The explanation was demographic. Italy’s population is significantly older than China’s, with a median age of 45.4 compared to 38.4. Italy also had a larger share of confirmed cases among elderly people, who face the highest risk from COVID-19 regardless of country. So even though Italy was performing better within each age group, its overall numbers looked worse because a bigger proportion of its cases were concentrated in the most vulnerable age range. Different testing strategies and patterns of social contact between generations likely played a role too, but the age distribution was the primary driver of the paradox.

Why It Matters for Everyday Decisions

Simpson’s paradox isn’t just an academic curiosity. It creates real problems whenever people make decisions based on aggregated numbers without looking at what’s happening underneath.

In business, it can lead to exactly the wrong strategic call. One product manager described discovering that his teams appeared to have more rework when they used a discovery phase in their process, with a 33% rework rate compared to 31% without it. The instinct was to scrap the discovery phase entirely. But when the data were split by individual teams, both teams actually performed better with the discovery phase. The aggregate number was misleading because the teams had different baseline rework rates and used the discovery phase at different frequencies.

A company tracking customer satisfaction might see its overall score drop from 80% to 75% year over year, while every individual customer segment actually improved. This can happen when the company’s customer base shifts toward segments that have historically lower satisfaction, even if those segments are trending upward. Acting on the aggregate decline without checking the subgroups could lead to unnecessary overhauls of a strategy that’s actually working.

In regulated industries, the stakes can be higher. A company might appear compliant at the aggregate level while failing to meet performance requirements within specific subgroups, or vice versa.

How to Spot and Avoid It

The single most important defense against Simpson’s paradox is to think carefully about what variables might be influencing both the groups you’re comparing and the outcome you’re measuring. Before trusting any aggregate trend, ask: could the mix of cases be different across groups in a way that distorts the combined picture?

Researchers use a few specific approaches. Stratification, which means breaking data into meaningful subgroups before drawing conclusions, is the most straightforward. If the trend holds within each subgroup and in the aggregate, you’re on solid ground. If it reverses, you’ve found a confounding variable that needs to be accounted for.

A more formal approach involves mapping out the causal relationships between variables before running any analysis. The statistician Judea Pearl has shown, using tools called directed acyclic graphs, that sometimes adjusting for a subgroup variable is the right move, but sometimes it can actually introduce new distortions. The correct choice depends on whether the variable is a genuine confounder or something else in the causal chain. In other words, you can’t resolve the paradox with statistics alone. You need a clear theory about what’s causing what.
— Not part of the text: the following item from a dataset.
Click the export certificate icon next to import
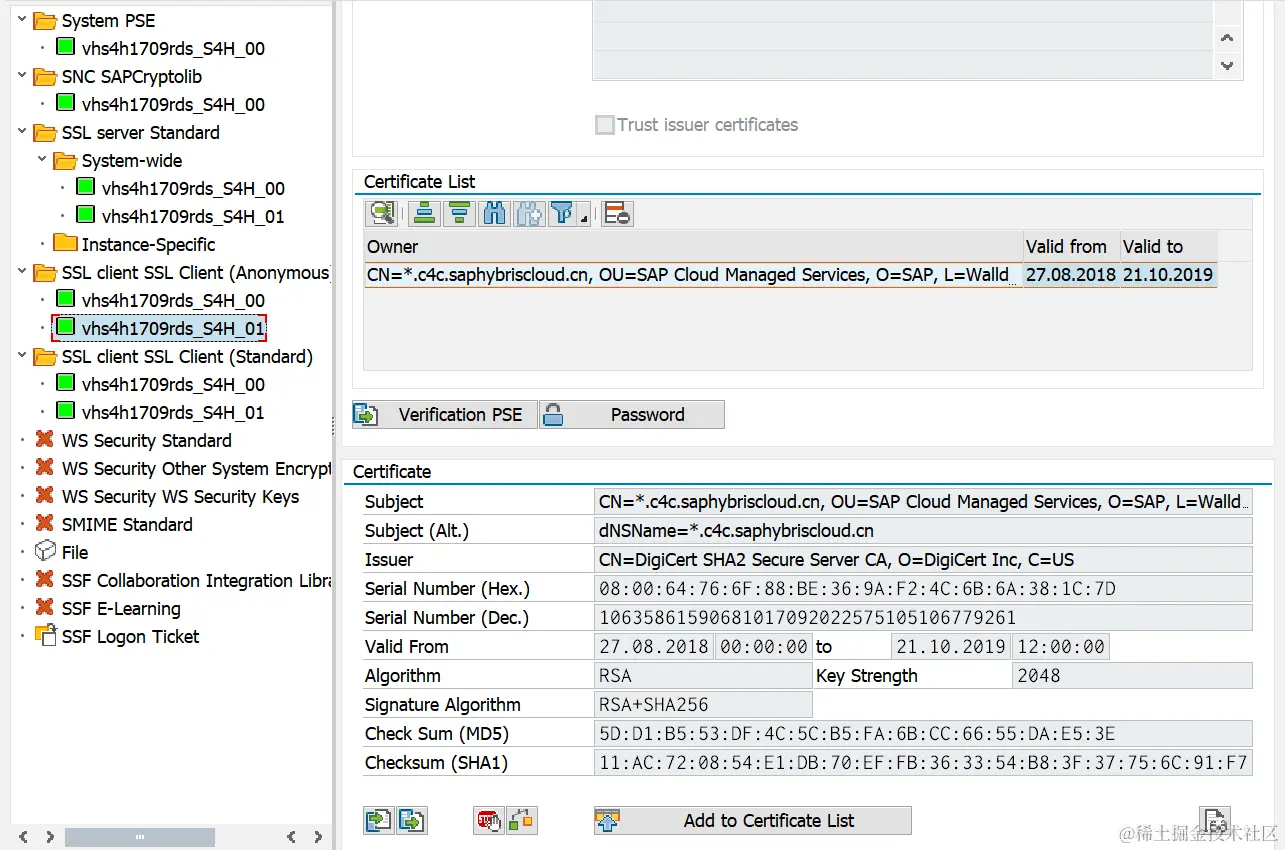This screenshot has height=850, width=1285. pyautogui.click(x=412, y=820)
For practical purposes, a good first step is to clearly define the mechanism you think is at work, determine what level it operates at (individuals, teams, populations), and then check whether your data actually match that level. Software tools now exist, including packages in the R programming language, specifically designed to flag potential instances of Simpson’s paradox when testing relationships between two variables. But the most reliable safeguard is still a habit of skepticism: whenever a single number summarizes a complex situation, look at the subgroups before you act on it.